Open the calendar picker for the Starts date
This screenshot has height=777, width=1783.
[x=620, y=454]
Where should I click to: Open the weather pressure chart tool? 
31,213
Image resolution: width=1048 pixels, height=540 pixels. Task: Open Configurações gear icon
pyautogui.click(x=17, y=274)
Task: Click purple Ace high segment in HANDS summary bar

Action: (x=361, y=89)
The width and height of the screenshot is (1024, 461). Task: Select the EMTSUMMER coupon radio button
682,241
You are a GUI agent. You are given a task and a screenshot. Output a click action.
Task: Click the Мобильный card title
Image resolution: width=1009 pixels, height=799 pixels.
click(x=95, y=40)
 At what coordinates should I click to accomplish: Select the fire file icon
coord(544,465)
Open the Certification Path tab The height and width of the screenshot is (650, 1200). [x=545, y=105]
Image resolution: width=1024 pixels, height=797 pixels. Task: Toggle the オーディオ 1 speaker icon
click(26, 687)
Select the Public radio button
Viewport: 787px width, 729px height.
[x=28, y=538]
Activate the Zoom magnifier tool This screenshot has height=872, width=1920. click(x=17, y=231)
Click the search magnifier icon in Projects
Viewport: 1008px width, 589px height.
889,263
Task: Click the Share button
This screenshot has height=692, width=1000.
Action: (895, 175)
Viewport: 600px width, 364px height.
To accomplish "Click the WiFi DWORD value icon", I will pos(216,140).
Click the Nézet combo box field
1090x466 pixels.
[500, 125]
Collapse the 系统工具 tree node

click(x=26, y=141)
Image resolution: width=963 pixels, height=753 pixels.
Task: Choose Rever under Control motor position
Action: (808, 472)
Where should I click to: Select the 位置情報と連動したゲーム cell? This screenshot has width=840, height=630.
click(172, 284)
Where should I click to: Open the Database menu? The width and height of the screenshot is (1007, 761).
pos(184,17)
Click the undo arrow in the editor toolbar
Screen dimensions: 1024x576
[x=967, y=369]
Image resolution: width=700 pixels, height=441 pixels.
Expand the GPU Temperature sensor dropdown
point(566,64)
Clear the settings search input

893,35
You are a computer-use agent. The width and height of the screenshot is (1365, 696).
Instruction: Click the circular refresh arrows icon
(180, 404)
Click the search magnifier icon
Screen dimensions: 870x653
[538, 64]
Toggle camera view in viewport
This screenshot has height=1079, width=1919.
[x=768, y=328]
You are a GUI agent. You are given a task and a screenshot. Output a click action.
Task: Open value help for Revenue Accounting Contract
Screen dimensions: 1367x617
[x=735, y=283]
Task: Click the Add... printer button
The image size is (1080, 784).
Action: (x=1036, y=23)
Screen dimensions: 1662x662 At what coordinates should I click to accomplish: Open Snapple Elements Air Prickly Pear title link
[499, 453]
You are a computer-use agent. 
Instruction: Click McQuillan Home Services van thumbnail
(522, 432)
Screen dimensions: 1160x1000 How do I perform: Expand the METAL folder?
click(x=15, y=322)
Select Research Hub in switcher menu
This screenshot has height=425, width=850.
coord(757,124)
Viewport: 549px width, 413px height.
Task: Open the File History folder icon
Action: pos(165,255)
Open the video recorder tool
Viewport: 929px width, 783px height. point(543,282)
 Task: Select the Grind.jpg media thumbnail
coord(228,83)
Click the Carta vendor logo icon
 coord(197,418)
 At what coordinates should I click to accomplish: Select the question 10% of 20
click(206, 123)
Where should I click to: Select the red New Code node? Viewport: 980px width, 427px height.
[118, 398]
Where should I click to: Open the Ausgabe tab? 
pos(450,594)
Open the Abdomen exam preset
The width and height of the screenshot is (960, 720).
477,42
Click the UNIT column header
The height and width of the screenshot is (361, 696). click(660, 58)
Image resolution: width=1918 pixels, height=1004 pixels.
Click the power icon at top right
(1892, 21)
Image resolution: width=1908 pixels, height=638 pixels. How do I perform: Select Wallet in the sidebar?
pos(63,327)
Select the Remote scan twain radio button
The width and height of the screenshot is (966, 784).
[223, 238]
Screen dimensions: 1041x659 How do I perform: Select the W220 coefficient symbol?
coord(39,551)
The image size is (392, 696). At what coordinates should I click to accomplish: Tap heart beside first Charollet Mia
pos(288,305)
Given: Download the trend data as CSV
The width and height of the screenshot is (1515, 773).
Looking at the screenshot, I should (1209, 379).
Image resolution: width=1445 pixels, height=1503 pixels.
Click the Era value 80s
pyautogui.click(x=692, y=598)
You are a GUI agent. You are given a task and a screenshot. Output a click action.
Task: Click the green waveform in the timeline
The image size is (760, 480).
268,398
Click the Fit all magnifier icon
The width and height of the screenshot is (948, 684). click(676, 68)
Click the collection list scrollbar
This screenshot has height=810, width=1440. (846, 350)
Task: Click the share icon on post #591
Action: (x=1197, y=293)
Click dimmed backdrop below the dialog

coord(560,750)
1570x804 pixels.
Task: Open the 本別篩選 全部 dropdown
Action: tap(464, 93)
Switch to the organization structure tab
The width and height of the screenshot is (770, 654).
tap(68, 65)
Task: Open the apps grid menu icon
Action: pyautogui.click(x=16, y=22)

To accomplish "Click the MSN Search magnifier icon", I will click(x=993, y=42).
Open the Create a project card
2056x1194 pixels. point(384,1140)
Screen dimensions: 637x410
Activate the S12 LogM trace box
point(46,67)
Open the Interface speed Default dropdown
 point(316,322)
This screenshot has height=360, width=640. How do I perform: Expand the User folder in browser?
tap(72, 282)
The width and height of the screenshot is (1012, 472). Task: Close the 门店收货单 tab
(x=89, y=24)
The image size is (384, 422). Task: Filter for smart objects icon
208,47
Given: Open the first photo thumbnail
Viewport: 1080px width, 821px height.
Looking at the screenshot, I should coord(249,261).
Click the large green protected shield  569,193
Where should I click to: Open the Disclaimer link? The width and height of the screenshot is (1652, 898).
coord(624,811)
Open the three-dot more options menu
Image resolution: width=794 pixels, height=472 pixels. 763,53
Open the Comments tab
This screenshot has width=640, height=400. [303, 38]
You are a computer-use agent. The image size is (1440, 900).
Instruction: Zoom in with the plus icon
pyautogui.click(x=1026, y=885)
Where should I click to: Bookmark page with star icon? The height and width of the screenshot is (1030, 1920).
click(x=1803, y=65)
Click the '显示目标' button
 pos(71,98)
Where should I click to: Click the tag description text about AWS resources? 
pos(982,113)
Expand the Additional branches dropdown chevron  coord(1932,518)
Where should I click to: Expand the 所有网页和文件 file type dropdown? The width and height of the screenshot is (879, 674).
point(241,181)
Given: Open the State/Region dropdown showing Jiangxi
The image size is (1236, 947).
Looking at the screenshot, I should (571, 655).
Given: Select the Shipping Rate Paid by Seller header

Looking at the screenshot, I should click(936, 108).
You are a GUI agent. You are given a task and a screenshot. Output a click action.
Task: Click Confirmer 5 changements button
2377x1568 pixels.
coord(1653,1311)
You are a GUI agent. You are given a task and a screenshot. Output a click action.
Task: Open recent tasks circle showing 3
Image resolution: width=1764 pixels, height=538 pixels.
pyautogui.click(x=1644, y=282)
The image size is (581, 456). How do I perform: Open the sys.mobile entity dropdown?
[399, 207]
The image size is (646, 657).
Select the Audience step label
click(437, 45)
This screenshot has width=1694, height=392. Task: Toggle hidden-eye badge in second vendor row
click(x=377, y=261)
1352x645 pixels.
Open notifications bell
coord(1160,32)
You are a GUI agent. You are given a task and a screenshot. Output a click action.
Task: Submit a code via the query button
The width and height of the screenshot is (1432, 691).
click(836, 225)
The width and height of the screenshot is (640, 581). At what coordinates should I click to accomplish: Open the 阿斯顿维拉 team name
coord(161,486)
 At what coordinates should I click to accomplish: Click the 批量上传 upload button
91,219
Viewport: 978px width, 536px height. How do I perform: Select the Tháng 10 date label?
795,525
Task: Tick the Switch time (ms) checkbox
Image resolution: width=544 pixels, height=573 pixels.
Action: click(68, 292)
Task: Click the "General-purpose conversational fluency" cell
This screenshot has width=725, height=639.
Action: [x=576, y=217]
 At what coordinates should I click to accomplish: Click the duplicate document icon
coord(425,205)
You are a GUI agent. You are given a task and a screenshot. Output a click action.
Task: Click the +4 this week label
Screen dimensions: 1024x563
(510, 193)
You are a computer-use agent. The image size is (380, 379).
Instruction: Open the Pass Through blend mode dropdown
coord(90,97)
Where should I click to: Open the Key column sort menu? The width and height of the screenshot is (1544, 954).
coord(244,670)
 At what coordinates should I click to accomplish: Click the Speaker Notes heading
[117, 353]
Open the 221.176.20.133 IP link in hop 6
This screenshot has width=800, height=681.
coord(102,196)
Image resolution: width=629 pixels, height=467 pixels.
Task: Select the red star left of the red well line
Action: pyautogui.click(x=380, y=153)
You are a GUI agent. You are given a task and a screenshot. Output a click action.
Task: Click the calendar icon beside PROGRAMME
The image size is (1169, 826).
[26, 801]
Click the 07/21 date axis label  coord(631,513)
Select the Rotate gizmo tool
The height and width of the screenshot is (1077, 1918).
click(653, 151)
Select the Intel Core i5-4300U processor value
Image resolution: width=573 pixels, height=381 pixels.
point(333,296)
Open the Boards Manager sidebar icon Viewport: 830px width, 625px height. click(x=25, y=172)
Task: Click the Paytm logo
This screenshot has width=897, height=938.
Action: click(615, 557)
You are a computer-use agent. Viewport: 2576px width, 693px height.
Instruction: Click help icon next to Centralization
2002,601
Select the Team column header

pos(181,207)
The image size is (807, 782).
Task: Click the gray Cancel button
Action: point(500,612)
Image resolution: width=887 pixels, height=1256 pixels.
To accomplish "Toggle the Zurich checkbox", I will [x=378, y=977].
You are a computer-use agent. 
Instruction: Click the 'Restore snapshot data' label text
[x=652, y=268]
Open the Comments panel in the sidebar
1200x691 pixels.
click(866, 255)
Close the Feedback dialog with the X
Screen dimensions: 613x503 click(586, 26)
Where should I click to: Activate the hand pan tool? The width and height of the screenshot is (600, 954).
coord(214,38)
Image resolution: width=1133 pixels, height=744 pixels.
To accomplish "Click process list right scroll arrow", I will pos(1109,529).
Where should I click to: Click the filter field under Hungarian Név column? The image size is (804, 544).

──────────────────────────────

**ABOUT THIS TASK**: Give back every line of the listing where the word "computer" shows up.

**YOUR RESPONSE**:
You are a computer-use agent. The width and height of the screenshot is (1365, 696).
You are a computer-use agent. 
You are a computer-use agent. The image size is (1440, 900).
You are a computer-use agent. The image size is (380, 379).
You are a computer-use agent. Viewport: 2576px width, 693px height.
You are a computer-use agent. 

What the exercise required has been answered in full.